Montjuïc afronta la tercera gran transformación en un siglo. La montaña ha sido desde la época de los romanos una especie de cajón de sastre en el que se han ubicado actividades que han hipotecado su acceso y su planificación urbanística. Canteras, un cementerio, un castillo y restricciones por motivos militares, barraquismo… No se acometió una planificación global de Montjuïc hasta la celebración de la Exposición Internacional de 1929. Después vinieron los Juegos de 1992. Hoy, a punto de conmemorar el centenario de la muestra, Barcelona ha lanzado un nuevo plan para integrar la montaña en la ciudad.
El paisaje de Montjuïc cambiará sustancialmente en los próximos años. Lo que sin duda tendrá más impacto entre los ciudadanos será el cambio de piel de la Plaza Espanya, que es básicamente una gran rotonda que distribuye el tráfico entre la Gran Via, el Paral·lel, la calle Tarragona, la Avenida Maria Cristina y la carretera de Sants. Un infierno para el peatón, que debe superar varios semáforos con sus esperas para ir de un punto a otro y que solo alivia el túnel con el que la Gran Via supera la plaza.
Cerdà ya previó este punto como el nudo de comunicación con el Baix Llobregat. Fue también la entrada a la exposición de 1929 a través de las torres venecianas. Ahora, se plantea darle la vuelta a la plaza y convertirla en un eje peatonal friendly que conduzca de una manera natural a una Avenida Maria Cristina liberada de coches que aspira a ser el gran acceso ciudadano a Montjuïc y sus equipamientos culturales, deportivos y congresuales, así como a sus espacios ajardinados y de valor medioambiental.
La urbanización de la montaña hace cien años se planificó en el marco del noucentisme, aquel movimiento cultural y político que la Mancomunitat de Catalunya y su presidente, Enric Prat de la Riba, asumieron como propio. Así, Montjuïc se diseñó bajo los cánones de la ciudad jardín. Es, de hecho, un monumento al noucentisme.

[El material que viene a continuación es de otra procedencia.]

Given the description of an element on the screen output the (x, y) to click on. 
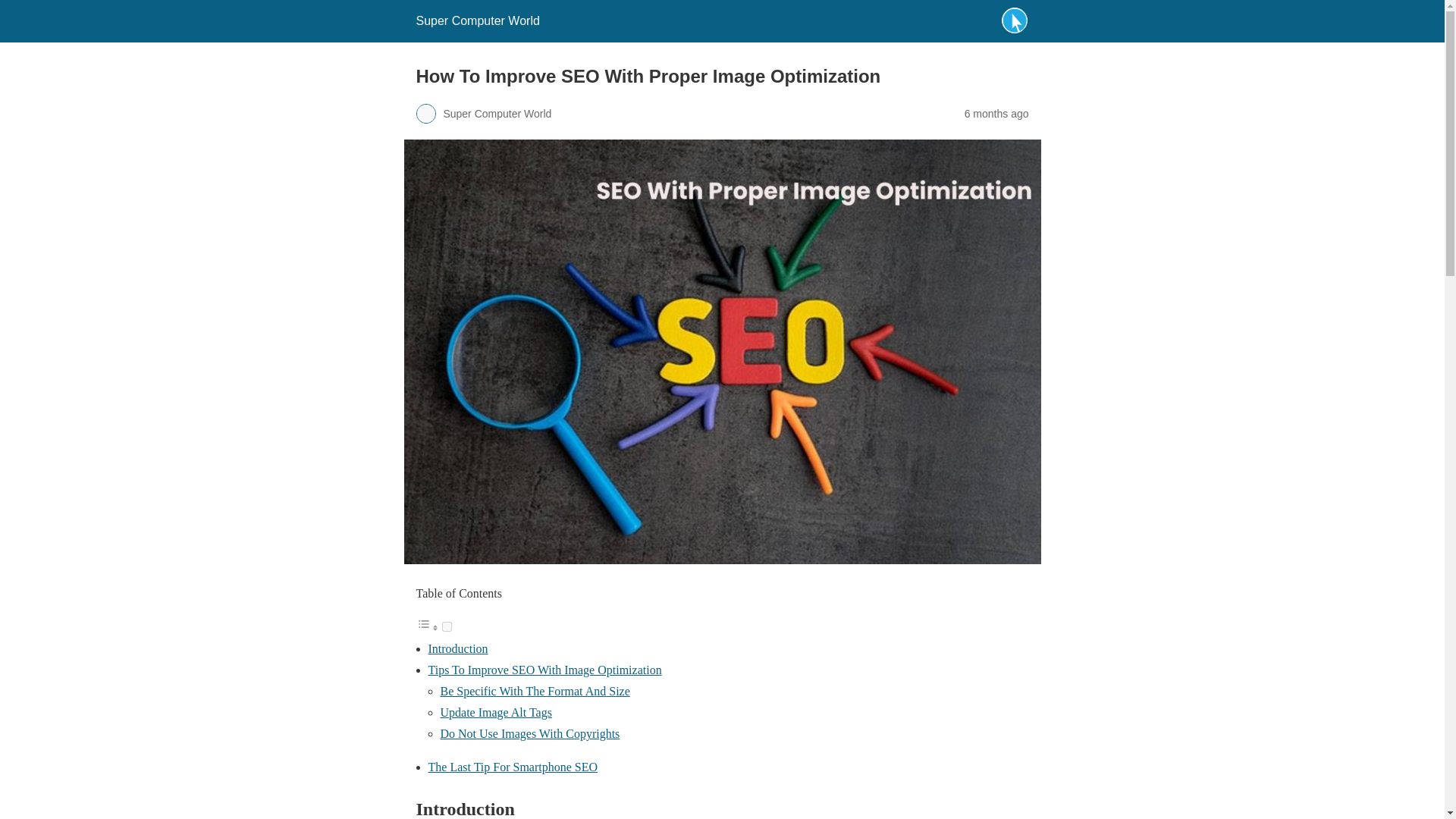
Tips To Improve SEO With Image Optimization (544, 669)
on (446, 626)
Update Image Alt Tags (495, 712)
Be Specific With The Format And Size (533, 690)
Introduction (457, 648)
Tips To Improve SEO With Image Optimization (544, 669)
Do Not Use Images With Copyrights (529, 733)
The Last Tip For Smartphone SEO (512, 766)
Be Specific With The Format And Size (533, 690)
Do Not Use Images With Copyrights (529, 733)
Given the description of an element on the screen output the (x, y) to click on. 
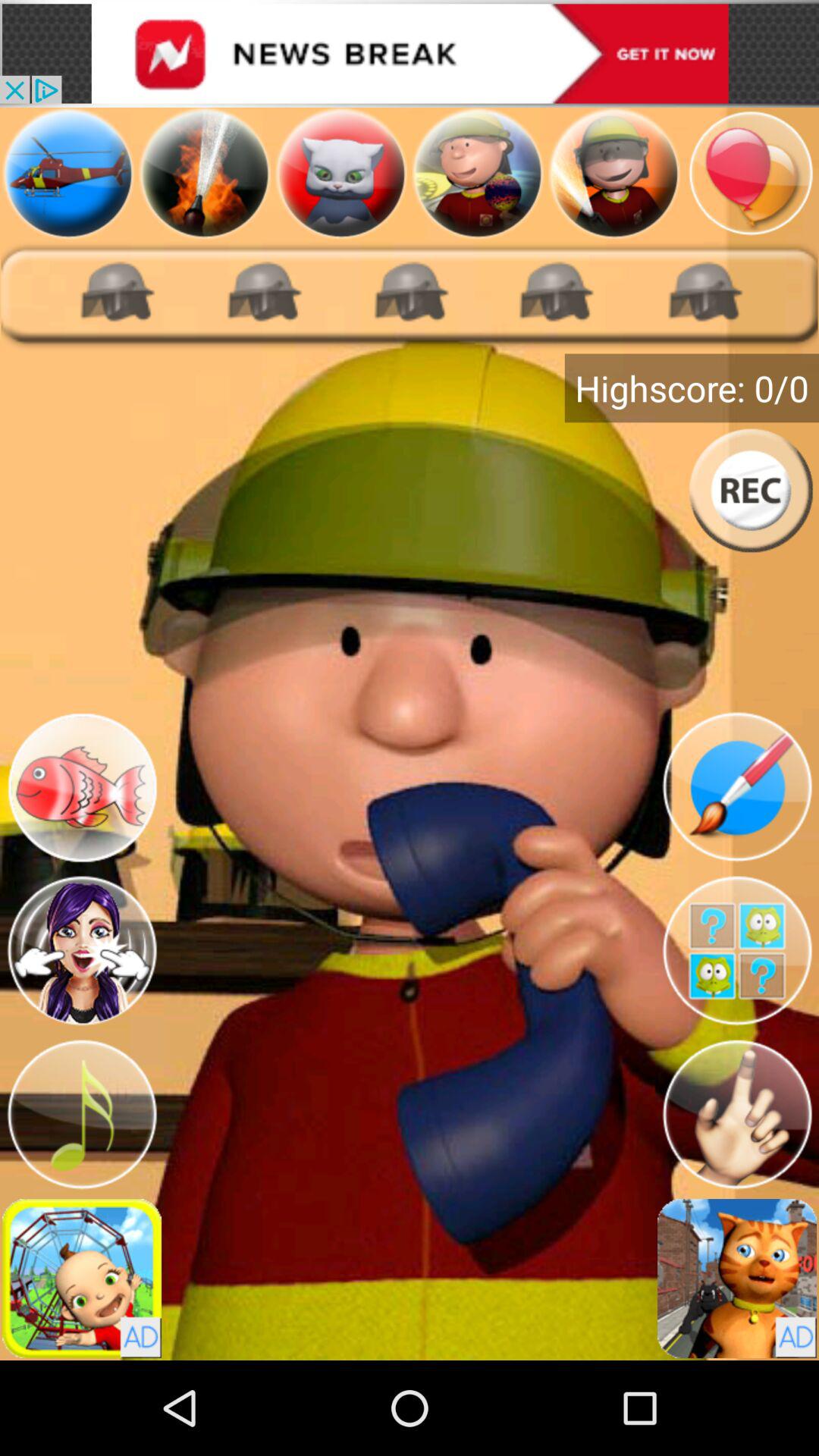
select avatar (614, 173)
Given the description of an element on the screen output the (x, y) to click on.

Pero hay que decir que a las actividades antes señaladas que han hipotecado la planificación de la montaña se han sumado otras hipotecas consolidadas en el último siglo. Los propios edificios conservados en el antiguo recinto de la exposición internacional son un claro ejemplo. Inicialmente concebidos para una vida efímera, buena parte de ellos han sobrevivido al evento. Es el caso de los pabellones de la Fira, el Museu Arqueològic, el Institut Cartográfic, la actual sede del Teatre Lliure, el Poble Espanyol, el Grec y, especialmente, el Palau Nacional, que acoge el MNAC.
Cuando se decidió convertir Montjuïc en la zona cero olímpica, se planteó el derribo del Palau Nacional, a lo que se opuso firmemente el entonces alcalde, Pasqual Maragall. A cambio, se tuvo que afrontar una inversión millonaria para consolidar el edificio, pues, como el resto de pabellones de 1929, carecían de cimientos por su carácter efímero. Precisamente, el MNAC y su ampliación en el pabellón Victòria Eugènia será uno de los frentes de la tercera gran transformación de Montjuïc.
Pero habrá más. Los edificios de la Fira también mejorarán y renovarán su aspecto. Habrá viviendas en un nuevo barrio del Poble-sec ganado a los pabellones feriales. El Palau d’Esports volverá a la vida. También se ejecutará una importante inversión en la Anella Olímpica, modernizando el Estadi y para que la explanada tenga mayor uso ciudadano. Se transformará igualmente la sala anexa del Palau Sant Jordi para que pueda acoger eventos para 8.000 personas. La gran guinda será, aunque más allá del centenario, la llegada del metro, por fin, a la montaña, algo que fue muy reivindicado en su día por Maragall a lo que la Generalitat nacionalista del momento impidió.
Con este paquete de actuaciones se pretende poner fin a la que podríamos calificar de ordenación de cajón de sastre de Montjuïc y que deje de vivir de espaldas a Barcelona. Elementos que se han añadido en las últimas décadas, como la Fundació Miró o el parque de atracciones que existió en su día, se ubicaron al margen de una planificación integral para la montaña.
La cuestión ahora es si esta tercera transformación de Montjuïc va a solventar por fin sus problemas de relación con la ciudad. El tiempo lo dirá, pero lo que no se puede negar es que la vasta renovación urbana prevista desde la Plaza Espanya hasta la Anella Olímpica puede ser una gran oportunidad.